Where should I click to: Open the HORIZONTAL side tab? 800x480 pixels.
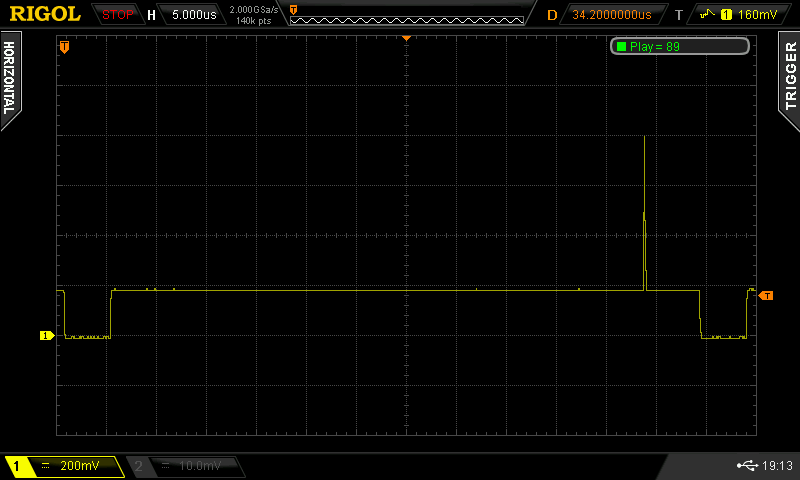click(x=10, y=78)
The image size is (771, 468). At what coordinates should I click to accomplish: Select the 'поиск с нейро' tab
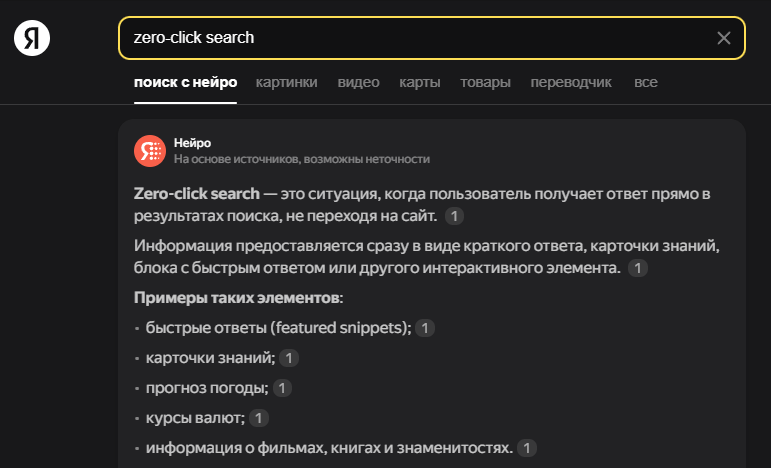[x=185, y=82]
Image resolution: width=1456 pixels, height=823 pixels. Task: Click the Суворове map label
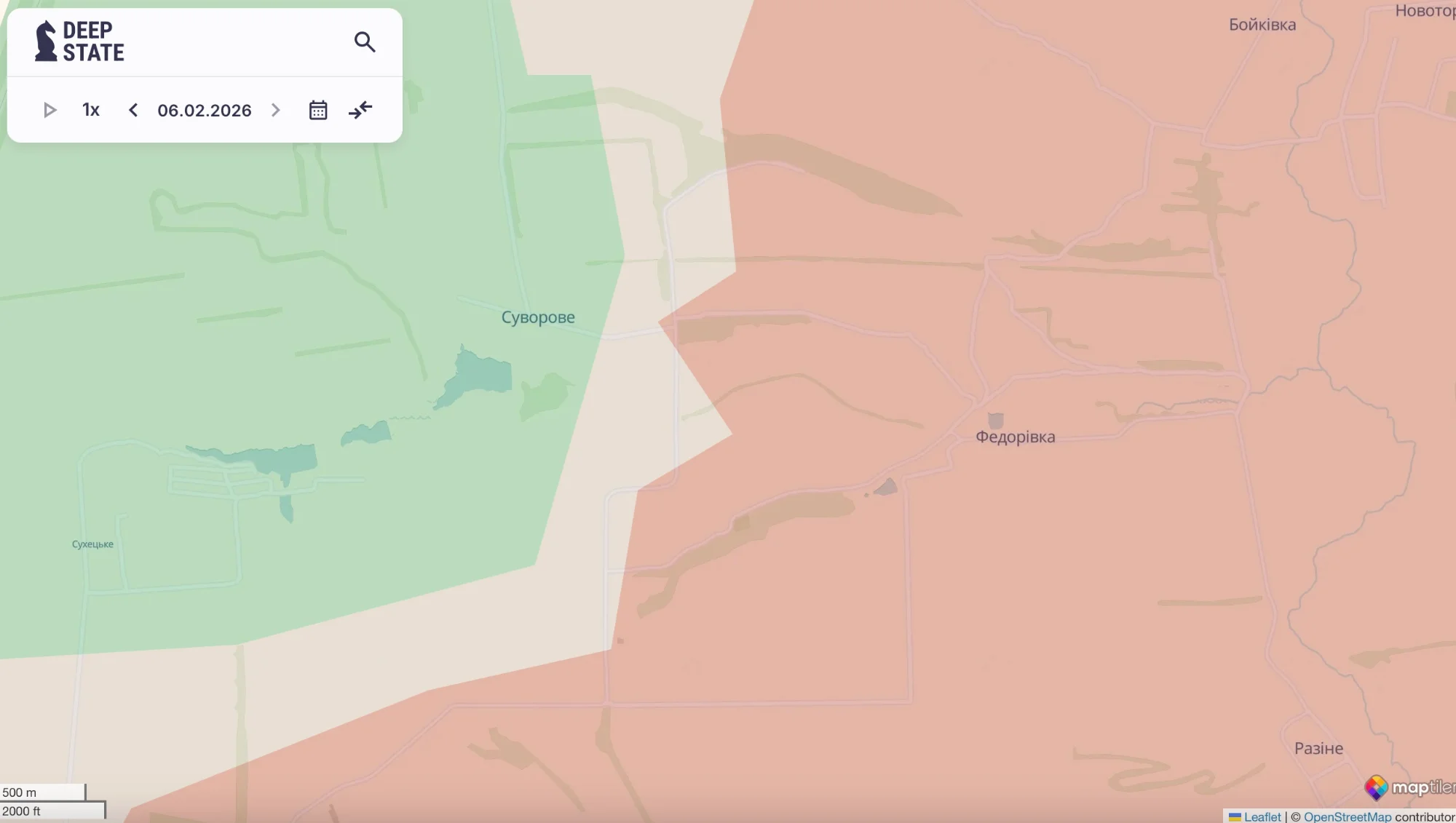click(x=538, y=317)
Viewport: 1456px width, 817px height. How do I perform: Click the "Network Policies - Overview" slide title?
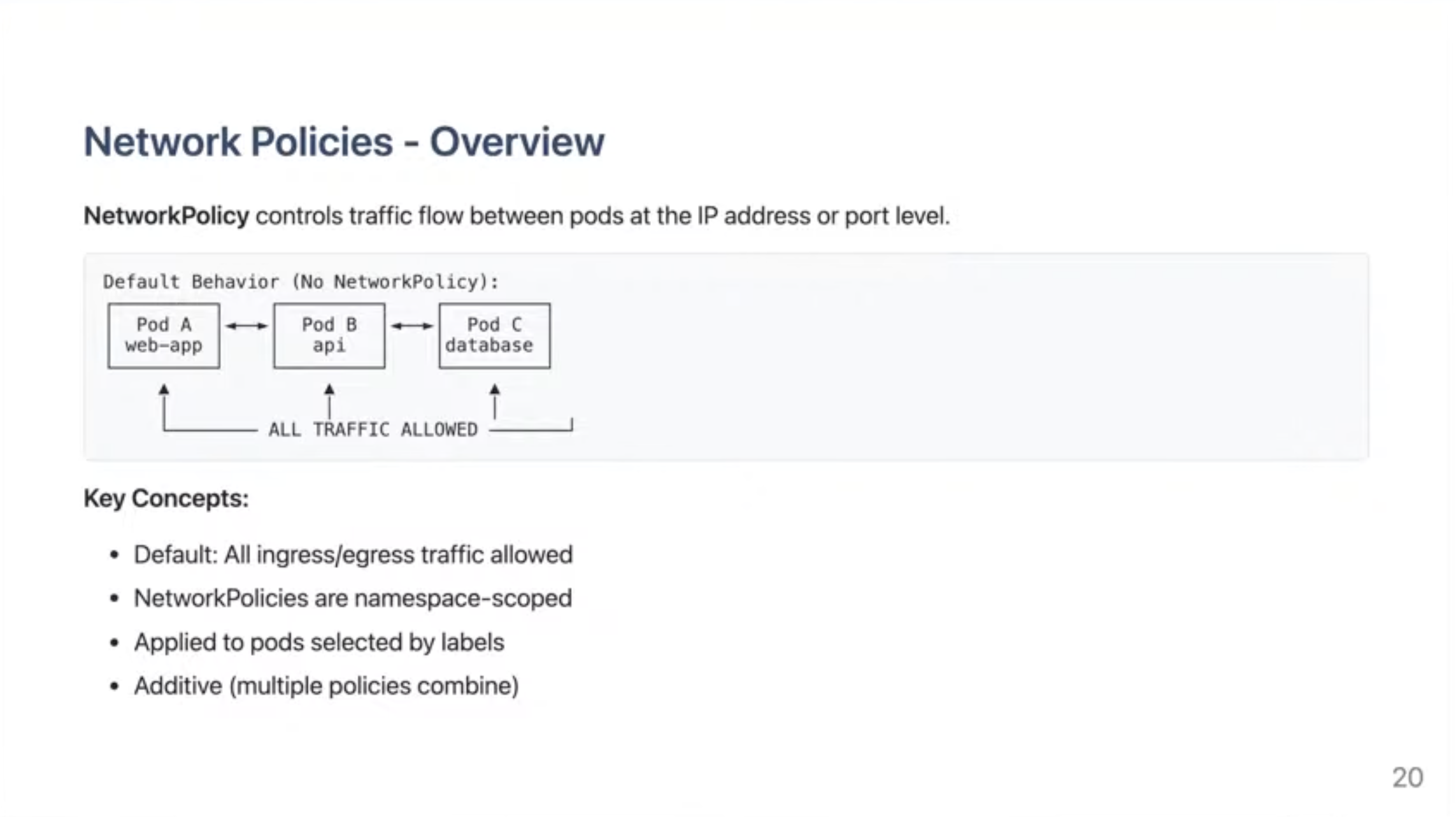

****************

Rewrite the records from the line containing "Image resolution: width=1456" through the end of the records, both included, keeping the requests and shifting every coordinate in the answers by -147. Leave the pictures out of your answer.

Image resolution: width=1456 pixels, height=823 pixels. Task: Click the Суворове map label
click(x=391, y=170)
Viewport: 1456px width, 817px height. How do I perform: Click the "Network Policies - Overview" slide title?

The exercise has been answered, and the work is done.